Program in Trauma, University of Maryland School of Medicine, 22. S. Greene Street, G7K19, Baltimore, MD, 21201, USA.
Department of Anesthesiology, University of Maryland School of Medicine, Baltimore, USA.
Sci Rep. 2024 Mar 31;14(1):7618. doi: 10.1038/s41598-024-57538-5.
Determination of prognosis in the triage process after traumatic brain injury (TBI) is difficult to achieve. Current severity measures like the Trauma and injury severity score (TRISS) and revised trauma score (RTS) rely on additional information from the Glasgow Coma Scale (GCS) and the Injury Severity Score (ISS) which may be inaccurate or delayed, limiting their usefulness in the rapid triage setting. We hypothesized that machine learning based estimations of GCS and ISS obtained through modeling of continuous vital sign features could be used to rapidly derive an automated RTS and TRISS. We derived variables from electrocardiograms (ECG), photoplethysmography (PPG), and blood pressure using continuous data obtained in the first 15 min of admission to build machine learning models of GCS and ISS (ML-GCS and ML-ISS). We compared the TRISS and RTS using ML-ISS and ML-GCS and its value using the actual ISS and GCS in predicting in-hospital mortality. Models were tested in TBI with systemic injury (head abbreviated injury scale (AIS) ≥ 1), and isolated TBI (head AIS ≥ 1 and other AIS ≤ 1). The area under the receiver operating characteristic curve (AUROC) was used to evaluate model performance. A total of 21,077 cases (2009-2015) were in the training set. 6057 cases from 2016 to 2017 were used for testing, with 472 (7.8%) severe TBI (GCS 3-8), 223 (3.7%) moderate TBI (GCS 9-12), and 5913 (88.5%) mild TBI (GCS 13-15). In the TBI with systemic injury group, ML-TRISS had similar AUROC (0.963) to TRISS (0.965) in predicting mortality. ML-RTS had AUROC (0.823) and RTS had AUROC 0.928. In the isolated TBI group, ML-TRISS had AUROC 0.977, and TRISS had AUROC 0.983. ML-RTS had AUROC 0.790 and RTS had AUROC 0.957. Estimation of ISS and GCS from machine learning based modeling of vital sign features can be utilized to provide accurate assessments of the RTS and TRISS in a population of TBI patients. Automation of these scores could be utilized to enhance triage and resource allocation during the ultra-early phase of resuscitation.

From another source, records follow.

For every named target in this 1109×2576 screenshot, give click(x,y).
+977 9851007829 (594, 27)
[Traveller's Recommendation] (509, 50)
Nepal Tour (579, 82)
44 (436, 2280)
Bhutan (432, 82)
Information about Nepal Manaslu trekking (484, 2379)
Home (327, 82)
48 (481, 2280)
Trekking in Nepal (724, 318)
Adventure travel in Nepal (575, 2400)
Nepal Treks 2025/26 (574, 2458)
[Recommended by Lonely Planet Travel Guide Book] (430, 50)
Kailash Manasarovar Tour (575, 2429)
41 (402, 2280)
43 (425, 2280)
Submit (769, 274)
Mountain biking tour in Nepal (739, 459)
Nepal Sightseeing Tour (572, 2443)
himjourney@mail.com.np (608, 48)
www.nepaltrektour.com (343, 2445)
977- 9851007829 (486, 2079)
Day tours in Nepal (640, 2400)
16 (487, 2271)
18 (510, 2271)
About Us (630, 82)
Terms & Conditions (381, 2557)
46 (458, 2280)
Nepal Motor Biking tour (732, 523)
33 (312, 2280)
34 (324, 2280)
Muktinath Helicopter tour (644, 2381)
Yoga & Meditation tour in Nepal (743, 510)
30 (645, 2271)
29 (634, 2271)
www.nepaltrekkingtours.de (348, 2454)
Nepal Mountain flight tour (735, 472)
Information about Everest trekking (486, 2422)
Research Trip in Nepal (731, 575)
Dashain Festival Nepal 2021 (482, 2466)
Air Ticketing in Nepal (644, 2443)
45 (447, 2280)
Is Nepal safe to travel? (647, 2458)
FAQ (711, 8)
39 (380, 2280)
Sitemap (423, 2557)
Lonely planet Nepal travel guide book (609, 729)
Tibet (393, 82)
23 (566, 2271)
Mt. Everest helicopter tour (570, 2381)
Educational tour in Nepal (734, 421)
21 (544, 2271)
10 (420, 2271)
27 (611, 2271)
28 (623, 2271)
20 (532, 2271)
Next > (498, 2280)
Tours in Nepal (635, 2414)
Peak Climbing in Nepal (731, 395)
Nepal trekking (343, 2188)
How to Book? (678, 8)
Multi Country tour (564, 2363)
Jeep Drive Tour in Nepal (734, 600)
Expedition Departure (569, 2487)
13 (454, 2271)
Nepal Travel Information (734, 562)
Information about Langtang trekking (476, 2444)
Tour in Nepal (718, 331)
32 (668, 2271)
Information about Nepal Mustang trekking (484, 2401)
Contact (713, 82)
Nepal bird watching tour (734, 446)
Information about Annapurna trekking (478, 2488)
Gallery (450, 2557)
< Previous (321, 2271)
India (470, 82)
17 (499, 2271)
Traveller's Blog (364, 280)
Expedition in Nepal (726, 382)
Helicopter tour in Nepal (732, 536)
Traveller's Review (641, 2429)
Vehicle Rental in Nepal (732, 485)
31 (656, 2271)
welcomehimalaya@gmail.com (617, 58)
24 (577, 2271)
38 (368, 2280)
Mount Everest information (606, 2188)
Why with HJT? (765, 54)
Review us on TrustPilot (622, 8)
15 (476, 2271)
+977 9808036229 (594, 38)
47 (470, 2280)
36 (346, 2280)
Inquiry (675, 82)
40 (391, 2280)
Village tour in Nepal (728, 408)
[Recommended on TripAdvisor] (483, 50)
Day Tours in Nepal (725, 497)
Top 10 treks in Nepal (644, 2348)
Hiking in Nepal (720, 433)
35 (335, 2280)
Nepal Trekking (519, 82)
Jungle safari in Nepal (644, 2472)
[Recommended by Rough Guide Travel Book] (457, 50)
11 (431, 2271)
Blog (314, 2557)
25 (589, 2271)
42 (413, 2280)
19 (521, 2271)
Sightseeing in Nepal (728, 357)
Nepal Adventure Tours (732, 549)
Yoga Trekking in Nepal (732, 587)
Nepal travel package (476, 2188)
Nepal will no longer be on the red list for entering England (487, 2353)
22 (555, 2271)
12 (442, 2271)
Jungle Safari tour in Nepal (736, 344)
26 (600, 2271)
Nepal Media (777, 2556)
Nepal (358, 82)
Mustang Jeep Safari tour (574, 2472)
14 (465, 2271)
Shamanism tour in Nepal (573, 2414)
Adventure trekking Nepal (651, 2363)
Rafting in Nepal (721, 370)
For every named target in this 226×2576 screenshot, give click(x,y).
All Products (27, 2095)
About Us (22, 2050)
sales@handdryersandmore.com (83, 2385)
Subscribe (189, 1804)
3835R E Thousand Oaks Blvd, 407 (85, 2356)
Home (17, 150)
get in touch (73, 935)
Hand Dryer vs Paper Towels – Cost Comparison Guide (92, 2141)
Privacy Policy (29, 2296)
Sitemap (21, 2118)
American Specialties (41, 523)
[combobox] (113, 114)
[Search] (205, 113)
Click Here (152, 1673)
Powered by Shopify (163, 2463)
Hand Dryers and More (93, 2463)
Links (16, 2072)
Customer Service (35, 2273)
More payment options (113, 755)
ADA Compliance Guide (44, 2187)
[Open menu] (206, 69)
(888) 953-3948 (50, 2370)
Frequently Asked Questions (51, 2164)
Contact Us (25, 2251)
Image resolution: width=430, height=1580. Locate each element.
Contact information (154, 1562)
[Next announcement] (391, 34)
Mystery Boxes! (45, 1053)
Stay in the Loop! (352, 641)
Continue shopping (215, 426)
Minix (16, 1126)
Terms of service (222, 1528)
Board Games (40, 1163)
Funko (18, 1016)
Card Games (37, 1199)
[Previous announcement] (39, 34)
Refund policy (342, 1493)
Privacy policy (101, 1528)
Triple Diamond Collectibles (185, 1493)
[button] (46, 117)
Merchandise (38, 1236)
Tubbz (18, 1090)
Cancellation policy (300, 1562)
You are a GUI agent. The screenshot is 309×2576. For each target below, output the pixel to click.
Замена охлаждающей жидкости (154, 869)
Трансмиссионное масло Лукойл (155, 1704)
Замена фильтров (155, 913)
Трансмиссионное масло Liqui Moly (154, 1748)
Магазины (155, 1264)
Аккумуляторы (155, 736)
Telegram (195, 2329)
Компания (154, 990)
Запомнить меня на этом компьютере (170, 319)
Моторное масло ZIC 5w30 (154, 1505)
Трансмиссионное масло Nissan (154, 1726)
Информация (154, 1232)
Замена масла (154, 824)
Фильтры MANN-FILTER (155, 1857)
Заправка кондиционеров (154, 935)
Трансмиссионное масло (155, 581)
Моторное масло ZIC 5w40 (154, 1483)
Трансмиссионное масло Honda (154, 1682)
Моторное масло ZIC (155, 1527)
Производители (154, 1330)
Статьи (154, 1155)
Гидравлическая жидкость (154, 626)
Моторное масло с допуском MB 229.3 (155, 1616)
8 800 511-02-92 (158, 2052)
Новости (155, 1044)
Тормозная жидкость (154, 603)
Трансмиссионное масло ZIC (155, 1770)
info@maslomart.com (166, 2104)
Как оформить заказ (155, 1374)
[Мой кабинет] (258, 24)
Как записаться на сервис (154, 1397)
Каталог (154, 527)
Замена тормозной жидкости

在创伤性脑损伤(TBI)后进行分诊过程中,确定预后非常困难。目前的严重程度测量方法,如创伤和损伤严重程度评分(TRISS)和修订创伤评分(RTS),依赖于格拉斯哥昏迷量表(GCS)和损伤严重程度评分(ISS)的额外信息,这些信息可能不准确或延迟,限制了它们在快速分诊环境中的有用性。我们假设通过对连续生命体征特征进行建模,可以利用基于机器学习的 GCS 和 ISS 估计值来快速得出自动 RTS 和 TRISS。我们从心电图(ECG)、光体积描记法(PPG)和血压中提取变量,使用入院后 15 分钟内获得的连续数据来构建 GCS 和 ISS 的机器学习模型(ML-GCS 和 ML-ISS)。我们比较了使用 ML-ISS 和 ML-GCS 及其使用实际 ISS 和 GCS 值预测院内死亡率的 TRISS 和 RTS。模型在伴有全身损伤的 TBI(头部简略损伤量表(AIS)≥1)和孤立性 TBI(头部 AIS≥1 且其他 AIS≤1)中进行了测试。接收器工作特征曲线下的面积(AUROC)用于评估模型性能。共有 21077 例(2009-2015 年)用于训练集。2016 年至 2017 年的 6057 例用于测试,其中 472 例(7.8%)为严重 TBI(GCS 3-8),223 例(3.7%)为中度 TBI(GCS 9-12),5913 例(88.5%)为轻度 TBI(GCS 13-15)。在伴有全身损伤的 TBI 组中,ML-TRISS 在预测死亡率方面与 TRISS(0.965)具有相似的 AUROC(0.963)。ML-RTS 的 AUROC 为 0.823,RTS 的 AUROC 为 0.928。在孤立性 TBI 组中,ML-TRISS 的 AUROC 为 0.977,TRISS 的 AUROC 为 0.983。ML-RTS 的 AUROC 为 0.790,RTS 的 AUROC 为 0.957。从生命体征特征的基于机器学习的建模中估计 ISS 和 GCS,可以用于对 TBI 患者人群中的 RTS 和 TRISS 进行准确评估。这些评分的自动化可用于在复苏的超早期阶段增强分诊和资源分配。